Text shown:
□ □ □ □

Projects like Teachers Village can draw otherwise wary retailers to urban areas
Joshua Burd//September 30, 2013//
Projects like Teachers Village can draw otherwise wary retailers to urban areas
Joshua Burd//September 30, 2013//
Developer Ron Beit knew Teachers Village — Newark’s most high-profile entry into the recent trend of large-scale urban mixed-use redevelopment — would need plenty of local merchants to be vibrant when its retail space opens next year.
But he knew from experience that he would have to make an aggressive push to recruit retailers from outside the Brick City to a complex that will have 70,000 square feet of retail supporting more than 200 apartments and three charter schools.
Beit, managing member of RBH Group, a New York-based firm that’s leading the project, didn’t need to look far. He first turned to retailers from Harlem, N.Y., largely because they understand the impact of large-scale urban redevelopment, he said.
“We really hit Newark, which was natural,” he said. “And we really hit Harlem hard, because we felt that they had the most relevant experience to succeed here.”
It wasn’t a tough sell.
Teachers Village is just the latest urban setting in New Jersey that is bringing out-of-state retailers to the state.
Dinosaur Bar-B-Que, based in Syracuse, N.Y., quickly became a popular spot in Newark after opening last year outside the Prudential Center, where developers have rehabilitated several properties along Market Street. Five months later, Brother Jimmy’s BBQ brought its Southern-style brand from Manhattan to the Gateway transit village in New Brunswick.
Experts say planting a flag in a city can be daunting for an out-of-state vendor, especially compared to proven markets such as Bergen County. But developing urban areas have much to offer, from infrastructure to visibility.
“New development always has an appeal to incoming retailers, because it has that panache of life,” said Ron DeLuca, a retail broker with Old Bridge-based R.J. Brunelli & Co. “They know it’s going to look good. They know it’s going to be designed efficiently for consumer traffic.”
DeLuca, a senior vice president with the firm, said new retailers will look for unique urban environments because “they want to appeal to a 25-to-40 crowd — the upwardly mobile professionals” with disposable income and small families. That was the case with BurgerFi, a North Palm Beach, Fla.-based chain represented by DeLuca’s firm that is now opening its first New Jersey location in downtown New Brunswick, at 385 George St.
DeLuca said BurgerFi “first focused on New Brunswick” because of the presence of Rutgers University. But the daytime population from the Hub City’s offices and hospitals added to the appeal, he said.

□ □ □ □

Excerpted data:
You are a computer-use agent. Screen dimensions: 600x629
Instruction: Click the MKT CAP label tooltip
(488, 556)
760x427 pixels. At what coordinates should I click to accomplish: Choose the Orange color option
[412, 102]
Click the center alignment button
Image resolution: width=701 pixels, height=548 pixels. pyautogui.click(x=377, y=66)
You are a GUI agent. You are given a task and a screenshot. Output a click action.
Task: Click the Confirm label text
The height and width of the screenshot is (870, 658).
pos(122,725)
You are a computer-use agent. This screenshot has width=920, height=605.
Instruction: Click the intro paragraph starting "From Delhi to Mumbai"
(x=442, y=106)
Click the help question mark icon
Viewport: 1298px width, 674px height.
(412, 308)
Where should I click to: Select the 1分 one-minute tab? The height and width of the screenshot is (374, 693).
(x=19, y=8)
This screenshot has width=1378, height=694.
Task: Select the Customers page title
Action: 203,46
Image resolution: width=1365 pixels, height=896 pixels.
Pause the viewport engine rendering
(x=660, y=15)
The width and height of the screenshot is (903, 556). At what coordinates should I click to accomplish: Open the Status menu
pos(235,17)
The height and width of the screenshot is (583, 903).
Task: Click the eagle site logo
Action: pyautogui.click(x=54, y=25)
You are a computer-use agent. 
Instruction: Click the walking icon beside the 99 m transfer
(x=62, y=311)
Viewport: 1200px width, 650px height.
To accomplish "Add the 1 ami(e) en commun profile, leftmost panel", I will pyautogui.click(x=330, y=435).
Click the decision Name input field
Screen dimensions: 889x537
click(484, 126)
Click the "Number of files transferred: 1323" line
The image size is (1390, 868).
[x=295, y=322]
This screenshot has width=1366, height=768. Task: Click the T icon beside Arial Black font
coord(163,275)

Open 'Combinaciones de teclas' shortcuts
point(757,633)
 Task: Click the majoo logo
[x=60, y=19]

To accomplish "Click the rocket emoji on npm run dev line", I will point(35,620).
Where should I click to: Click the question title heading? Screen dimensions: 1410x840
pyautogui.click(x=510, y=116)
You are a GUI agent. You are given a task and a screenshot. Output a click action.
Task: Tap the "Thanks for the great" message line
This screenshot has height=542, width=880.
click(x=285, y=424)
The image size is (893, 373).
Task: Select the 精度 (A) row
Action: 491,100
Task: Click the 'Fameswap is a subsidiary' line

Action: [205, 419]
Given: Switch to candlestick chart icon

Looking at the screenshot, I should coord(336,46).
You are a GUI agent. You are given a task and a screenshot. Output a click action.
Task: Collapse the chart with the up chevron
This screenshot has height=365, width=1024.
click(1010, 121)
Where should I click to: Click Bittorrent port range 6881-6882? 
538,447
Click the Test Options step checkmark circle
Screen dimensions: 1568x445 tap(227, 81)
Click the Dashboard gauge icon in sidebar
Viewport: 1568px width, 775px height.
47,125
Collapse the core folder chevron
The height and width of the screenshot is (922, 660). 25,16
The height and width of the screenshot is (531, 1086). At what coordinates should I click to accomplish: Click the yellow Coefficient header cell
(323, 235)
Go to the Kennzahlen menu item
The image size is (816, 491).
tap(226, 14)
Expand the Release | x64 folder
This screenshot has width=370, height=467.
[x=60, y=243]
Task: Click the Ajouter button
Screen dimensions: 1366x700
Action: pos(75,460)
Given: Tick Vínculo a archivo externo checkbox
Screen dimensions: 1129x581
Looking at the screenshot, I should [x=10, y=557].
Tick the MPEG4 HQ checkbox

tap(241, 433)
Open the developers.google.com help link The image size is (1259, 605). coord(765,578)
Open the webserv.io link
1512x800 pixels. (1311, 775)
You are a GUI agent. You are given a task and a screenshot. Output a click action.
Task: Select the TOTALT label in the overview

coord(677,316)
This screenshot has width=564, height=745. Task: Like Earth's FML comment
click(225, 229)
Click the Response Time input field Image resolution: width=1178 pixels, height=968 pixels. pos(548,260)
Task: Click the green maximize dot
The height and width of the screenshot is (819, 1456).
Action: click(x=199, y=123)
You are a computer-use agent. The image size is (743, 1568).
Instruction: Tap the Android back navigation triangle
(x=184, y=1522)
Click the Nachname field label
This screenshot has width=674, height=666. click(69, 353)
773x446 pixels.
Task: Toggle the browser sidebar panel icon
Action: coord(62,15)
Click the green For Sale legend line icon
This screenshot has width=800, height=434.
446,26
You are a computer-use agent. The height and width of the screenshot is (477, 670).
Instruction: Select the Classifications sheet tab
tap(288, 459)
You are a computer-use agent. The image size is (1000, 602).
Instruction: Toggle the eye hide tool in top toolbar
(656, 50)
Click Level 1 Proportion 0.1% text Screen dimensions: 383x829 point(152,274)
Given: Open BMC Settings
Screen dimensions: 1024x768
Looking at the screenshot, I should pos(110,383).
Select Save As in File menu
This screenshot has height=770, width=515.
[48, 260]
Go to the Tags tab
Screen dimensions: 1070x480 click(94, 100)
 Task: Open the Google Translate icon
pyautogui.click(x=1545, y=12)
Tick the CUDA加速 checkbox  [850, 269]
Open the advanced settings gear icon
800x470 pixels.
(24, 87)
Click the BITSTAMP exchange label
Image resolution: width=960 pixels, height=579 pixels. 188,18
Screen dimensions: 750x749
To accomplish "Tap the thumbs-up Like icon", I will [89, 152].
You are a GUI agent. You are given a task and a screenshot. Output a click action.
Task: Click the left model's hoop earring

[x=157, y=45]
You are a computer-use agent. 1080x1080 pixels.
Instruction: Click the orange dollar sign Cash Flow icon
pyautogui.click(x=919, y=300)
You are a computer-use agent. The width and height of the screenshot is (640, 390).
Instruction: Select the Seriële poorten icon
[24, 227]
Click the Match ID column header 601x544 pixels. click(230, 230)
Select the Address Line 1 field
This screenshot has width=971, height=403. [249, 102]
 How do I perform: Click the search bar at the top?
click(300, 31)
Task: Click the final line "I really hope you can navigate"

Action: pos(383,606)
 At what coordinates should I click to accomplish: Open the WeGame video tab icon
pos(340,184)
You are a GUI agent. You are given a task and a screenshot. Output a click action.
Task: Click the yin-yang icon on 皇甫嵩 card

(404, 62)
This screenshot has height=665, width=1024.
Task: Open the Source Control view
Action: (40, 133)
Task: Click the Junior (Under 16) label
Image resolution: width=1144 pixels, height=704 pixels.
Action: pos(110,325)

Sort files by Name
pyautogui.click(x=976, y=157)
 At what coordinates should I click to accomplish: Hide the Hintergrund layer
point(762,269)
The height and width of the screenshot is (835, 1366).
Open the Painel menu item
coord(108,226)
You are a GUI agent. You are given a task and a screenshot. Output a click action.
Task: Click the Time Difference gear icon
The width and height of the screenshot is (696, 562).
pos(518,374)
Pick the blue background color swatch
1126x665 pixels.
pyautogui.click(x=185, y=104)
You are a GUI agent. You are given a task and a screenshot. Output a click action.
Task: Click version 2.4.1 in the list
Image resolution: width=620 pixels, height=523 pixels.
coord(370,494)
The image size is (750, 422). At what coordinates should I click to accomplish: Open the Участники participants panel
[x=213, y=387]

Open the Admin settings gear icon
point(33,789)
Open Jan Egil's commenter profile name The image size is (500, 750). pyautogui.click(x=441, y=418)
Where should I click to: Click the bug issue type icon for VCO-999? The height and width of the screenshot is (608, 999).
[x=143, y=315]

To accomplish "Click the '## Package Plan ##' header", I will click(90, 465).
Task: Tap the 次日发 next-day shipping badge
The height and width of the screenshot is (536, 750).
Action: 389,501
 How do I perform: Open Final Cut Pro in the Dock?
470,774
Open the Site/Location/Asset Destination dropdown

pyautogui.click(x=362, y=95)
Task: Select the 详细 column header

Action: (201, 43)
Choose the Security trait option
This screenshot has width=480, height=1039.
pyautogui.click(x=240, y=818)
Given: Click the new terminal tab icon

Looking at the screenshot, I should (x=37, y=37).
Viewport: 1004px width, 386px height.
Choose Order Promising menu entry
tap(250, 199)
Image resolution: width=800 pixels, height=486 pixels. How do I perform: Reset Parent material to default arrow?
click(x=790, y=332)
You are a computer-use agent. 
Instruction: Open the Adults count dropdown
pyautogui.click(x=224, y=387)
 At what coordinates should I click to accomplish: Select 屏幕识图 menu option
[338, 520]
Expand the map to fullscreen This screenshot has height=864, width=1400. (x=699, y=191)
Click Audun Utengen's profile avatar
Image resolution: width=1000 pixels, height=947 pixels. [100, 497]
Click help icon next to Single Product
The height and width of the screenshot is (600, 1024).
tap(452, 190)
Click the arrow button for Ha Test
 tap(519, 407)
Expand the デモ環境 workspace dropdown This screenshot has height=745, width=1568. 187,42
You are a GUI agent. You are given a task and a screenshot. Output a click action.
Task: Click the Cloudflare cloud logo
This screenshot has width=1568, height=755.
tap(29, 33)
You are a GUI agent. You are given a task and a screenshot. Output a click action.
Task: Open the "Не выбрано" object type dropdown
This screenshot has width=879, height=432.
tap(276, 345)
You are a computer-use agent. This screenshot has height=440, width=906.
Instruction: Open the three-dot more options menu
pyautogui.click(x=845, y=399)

□ □ □ □

Work instructions:
Translate this sentence from the Teachers Village article into Spanish: "But developing urban areas have much to offer, from infrastructure to visibility."

Finished exercise:
Pero las zonas urbanas en desarrollo tienen mucho que ofrecer, desde infraestructura hasta visibilidad.